In Blog or code, comment on how this assignment fulfills the following standards from College Board.
- Skill 1.B:Determine code that would be used to complete code segments (ie For, While, Recursion)- Skill 4.C: Determine if two or more code segments yield equivalent results (be sure to Discuss how you know results are the same)
- Skill 5.A: Describe the behavior of a given segment of program code (describe the difference in recursion versus for & while loops, perhaps add timing to determine speed)
Personal Hacks: Lesson 5
The previous algorithm already showed how to make the Fibonacci sequence using a Stream algorithm. However, there are numerous other ways to make the fibonacci sequence, whether it be through for-loops, while-loops, or recursion.
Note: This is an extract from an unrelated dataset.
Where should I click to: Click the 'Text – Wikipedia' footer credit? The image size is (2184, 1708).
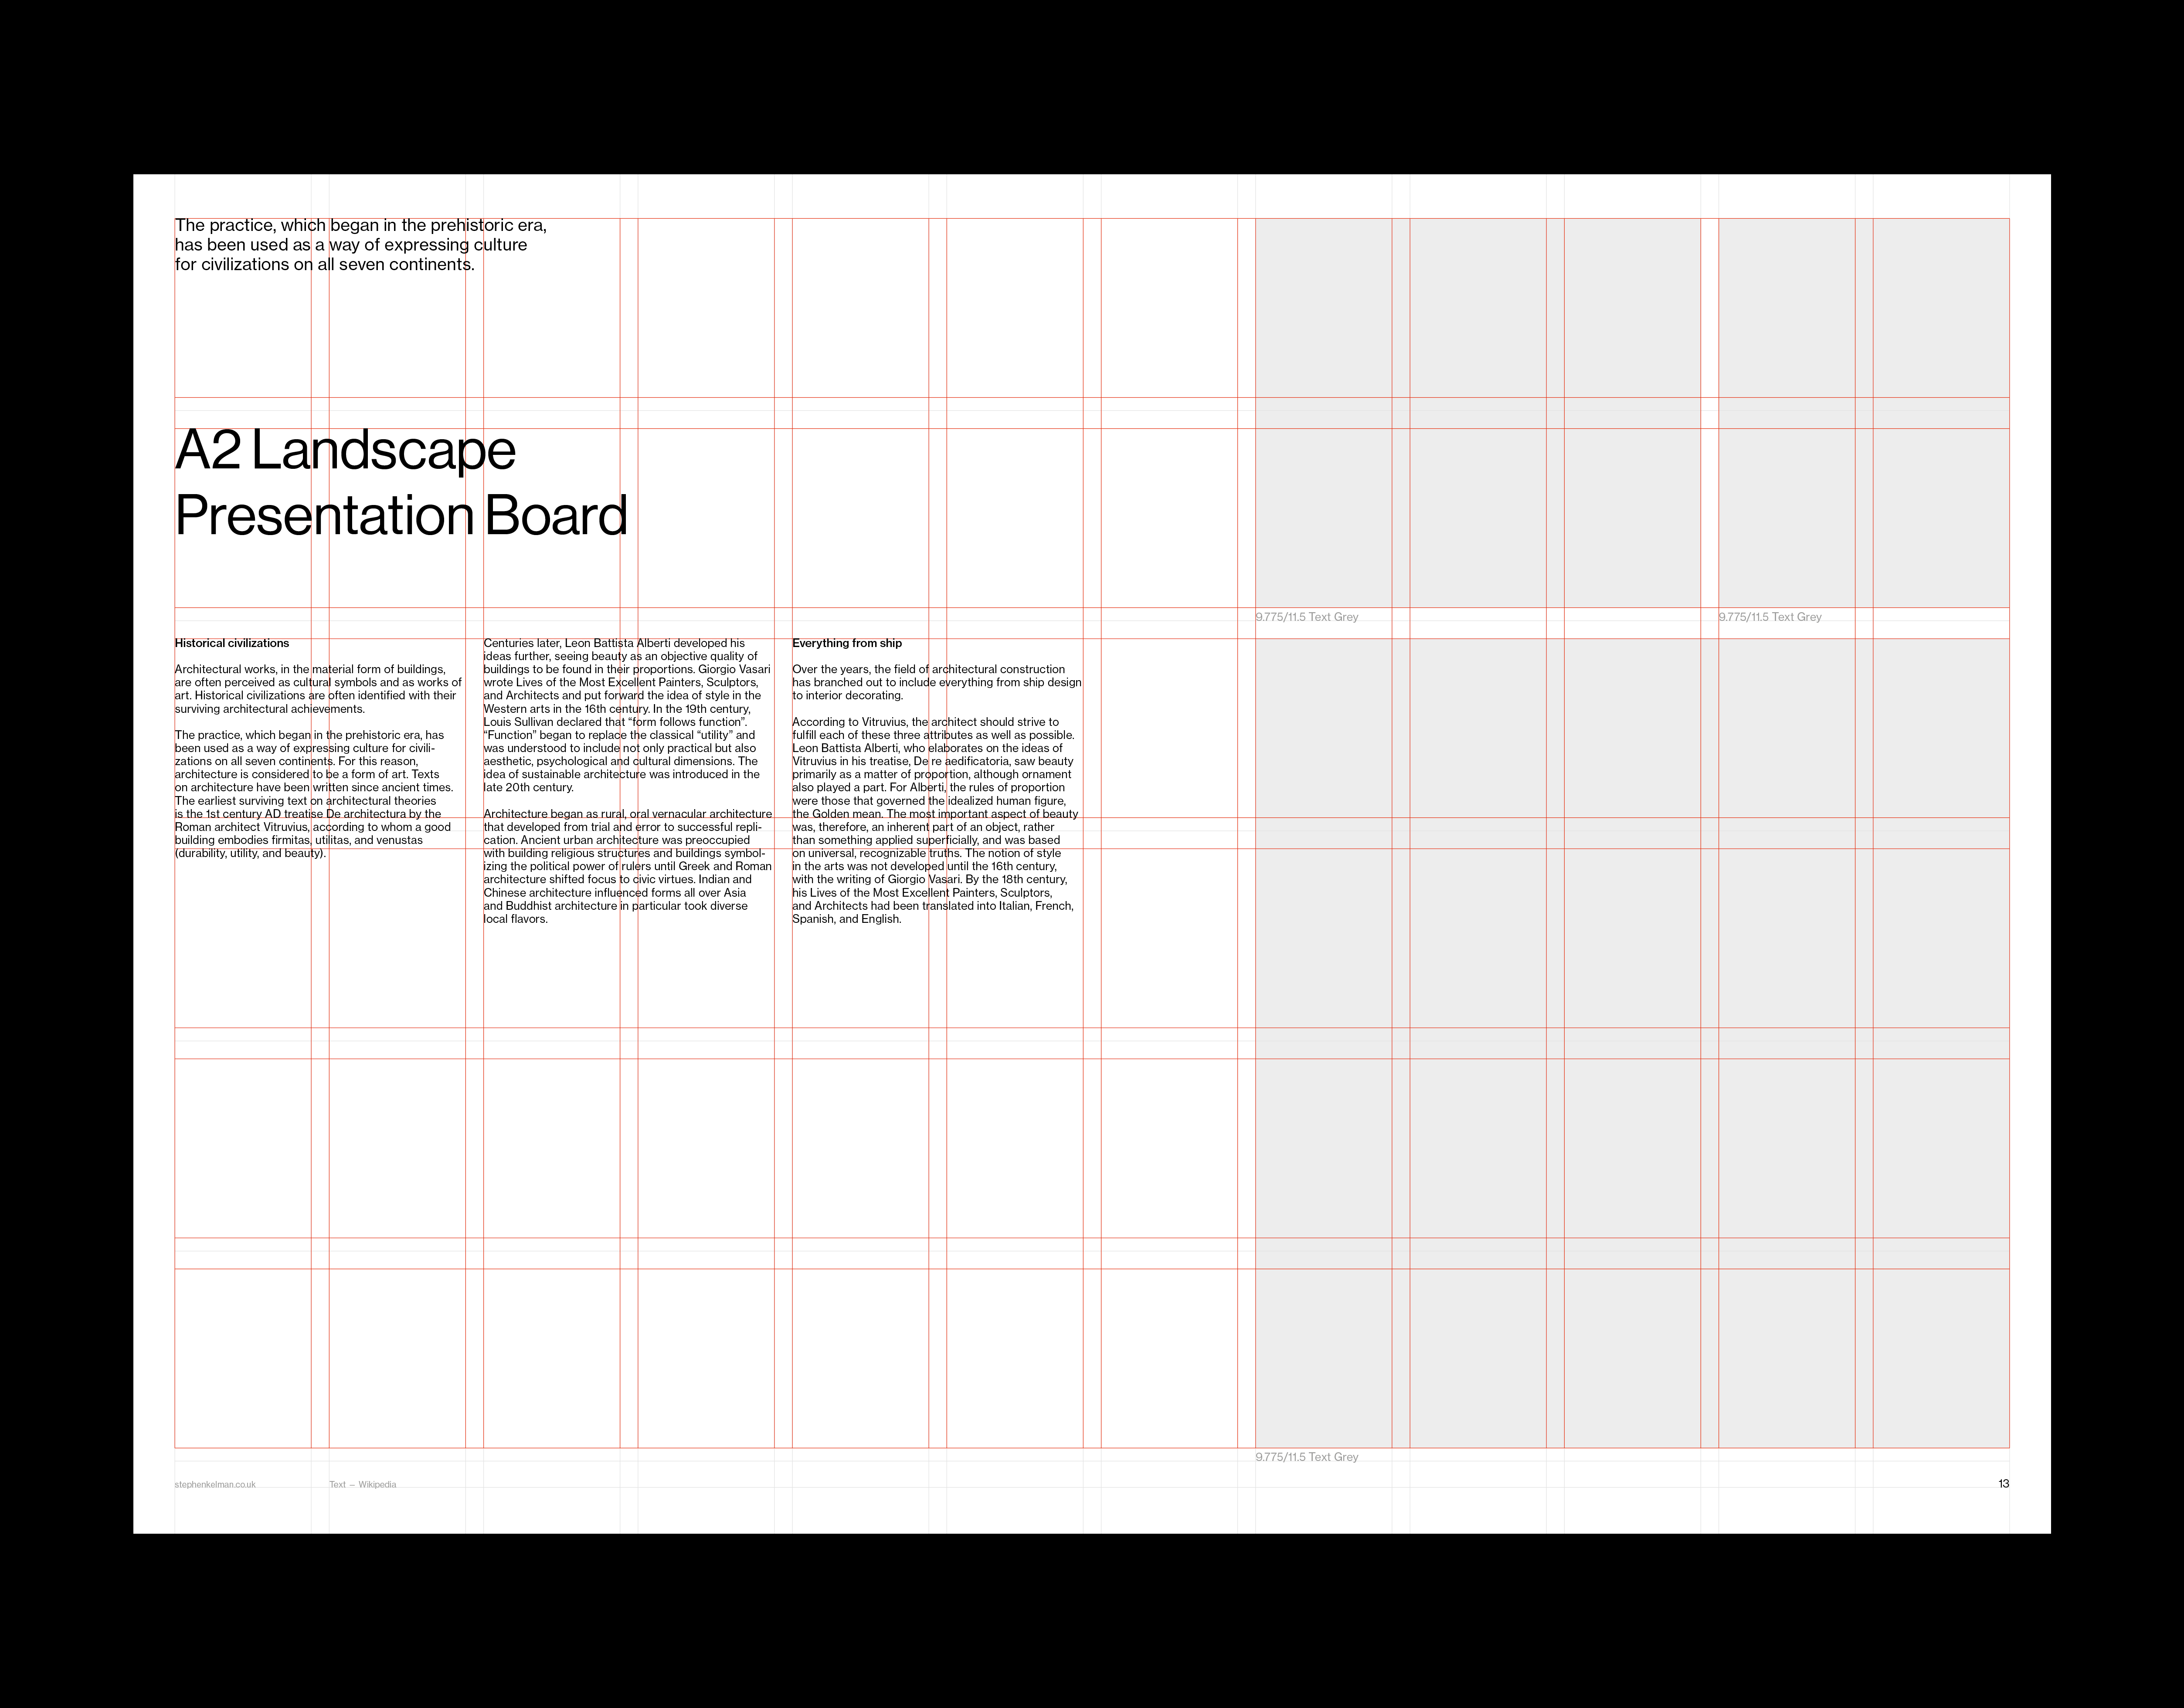pyautogui.click(x=362, y=1484)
To avoid rewriting code, I put all of my hacks in the previous code cell, so I could access the attributes and methods already created in Fibo, making everything a lot easier to implement. Things like the hashmap along with the setData() function made everything a lot simpler.
Note that I did edit the print section to output the execution time, but I'll get into why I did that in this next section.
College Board Standards
- Skill 1.B: For this particular problem, I created three different implementations (alongside the premade one). Using for-loops and while-loops had pretty similar implementations. Both had a line at the top that handled the iteration, and in the case of the while-loop, I just needed to increment the counter at the bottom (whereas the for-loop was automatic). For Recursion, I had to call a function over and over again with a counter that incremented with each call of the function to make sure the sequence stopped at the right number.
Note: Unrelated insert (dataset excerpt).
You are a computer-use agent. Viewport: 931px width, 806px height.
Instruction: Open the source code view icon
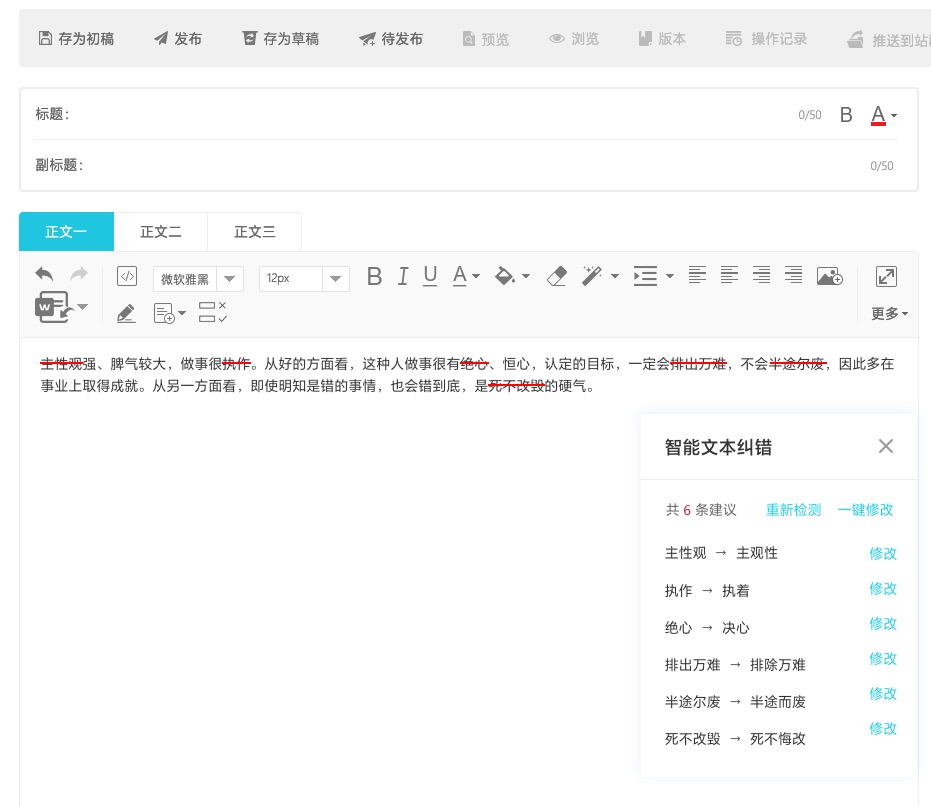coord(127,277)
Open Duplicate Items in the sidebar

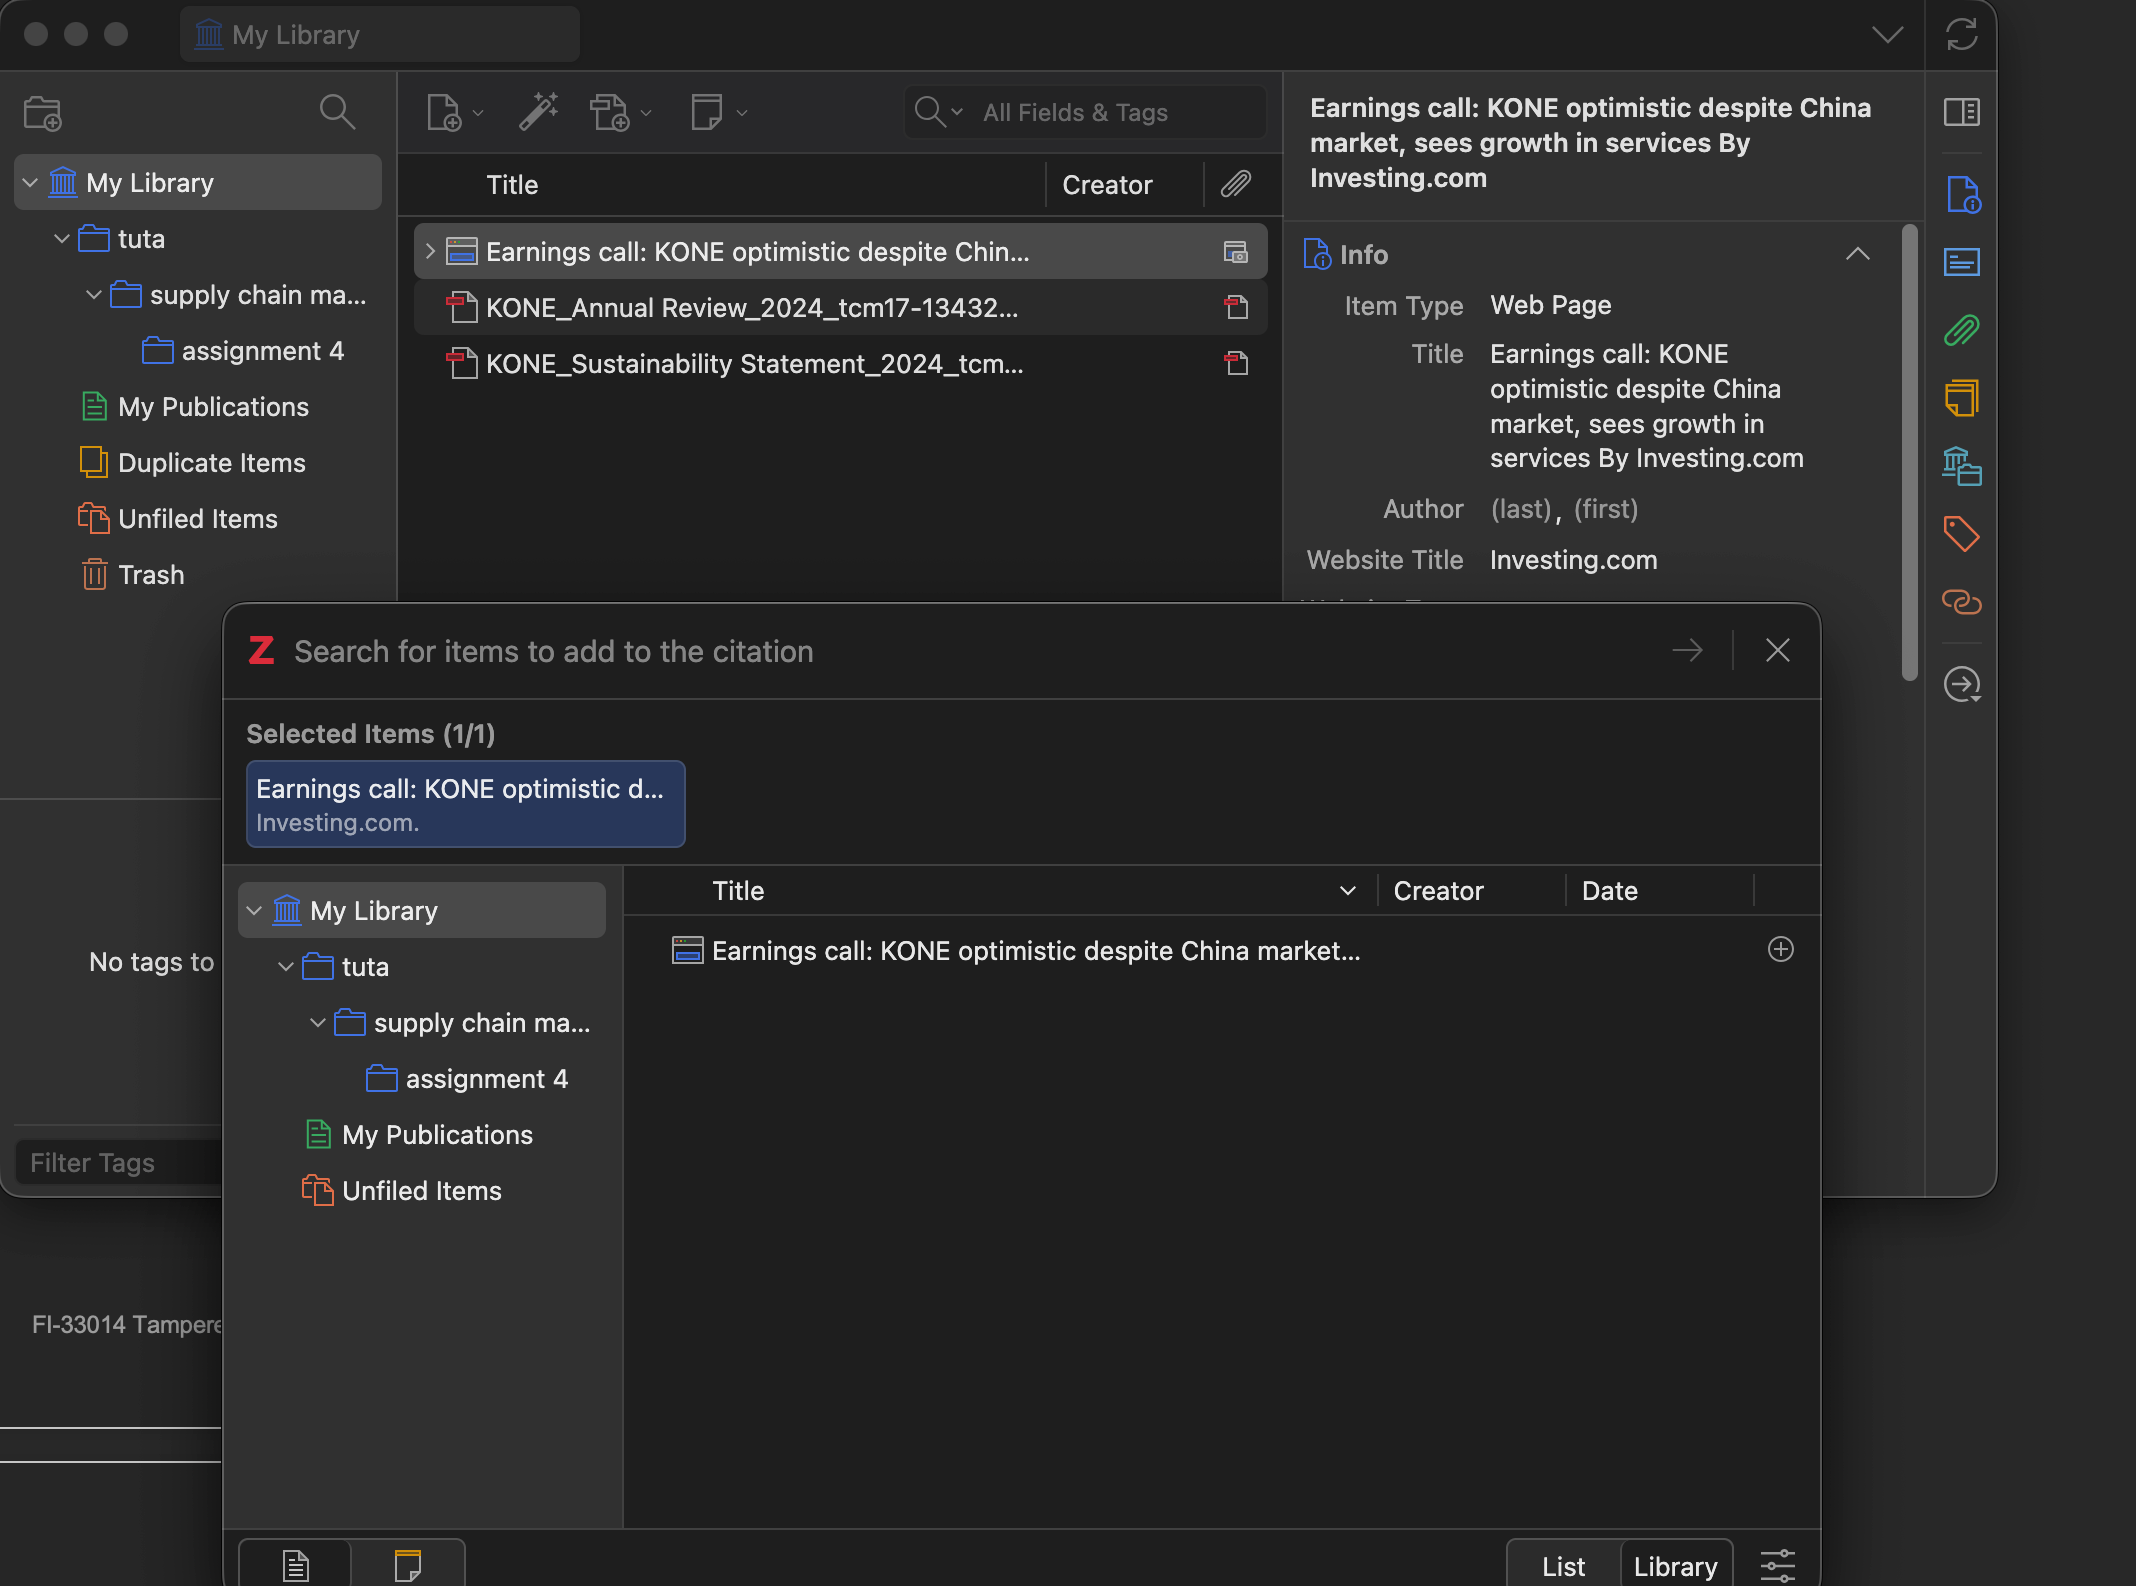tap(211, 463)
- Skill 4.C: The Stream, For-loop, While-loop, and Recursion implementations of the Fibonacci sequence all yield the same results. I can tell this by comparing the printed results from each method - all of them are exactly the same (save for the names of the init method used).
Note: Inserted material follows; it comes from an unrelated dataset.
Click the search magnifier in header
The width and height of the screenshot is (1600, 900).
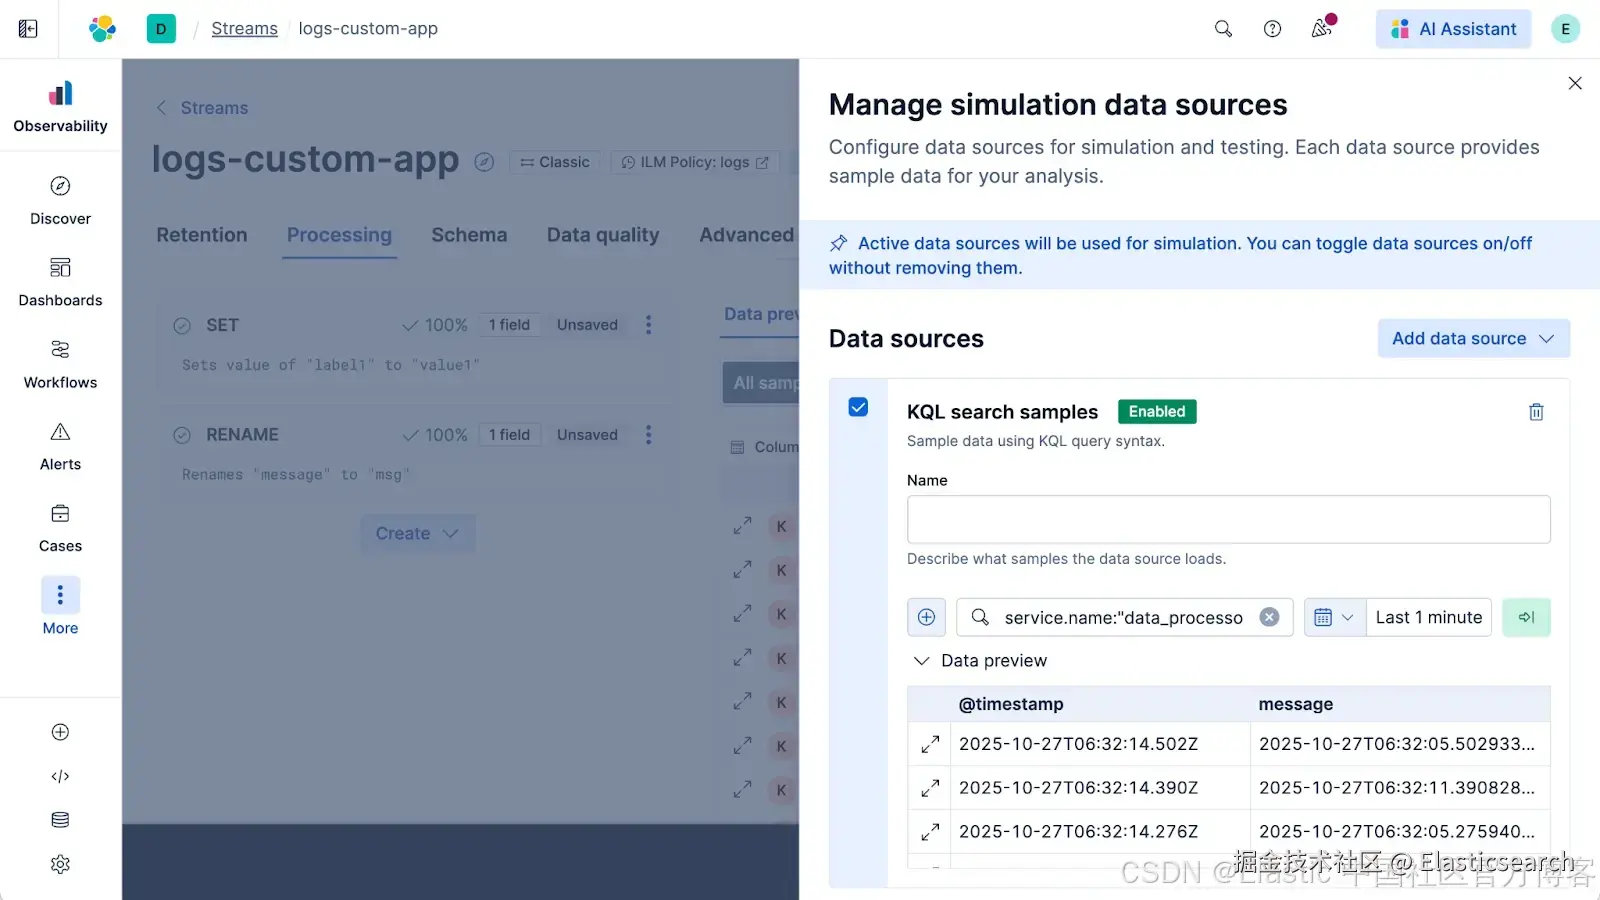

- Skill 5.A: For the most part, it appears that, For-loop, While-loop, and Recursion implementations take roughly the same amount of time, hovering around ~13500 nanoseconds of execution time. However, the Stream method seems to take significantly more amounts of time, spending 324375 nanoseconds, which is about 24 times longer than the previous implementations mentioned. In order to find these numbers, I used System.nanoTime(), which basically returns the System time in nanoseconds. Simply subtracting the difference between the start and end implementation allowed me to determine how long it took for each method to run.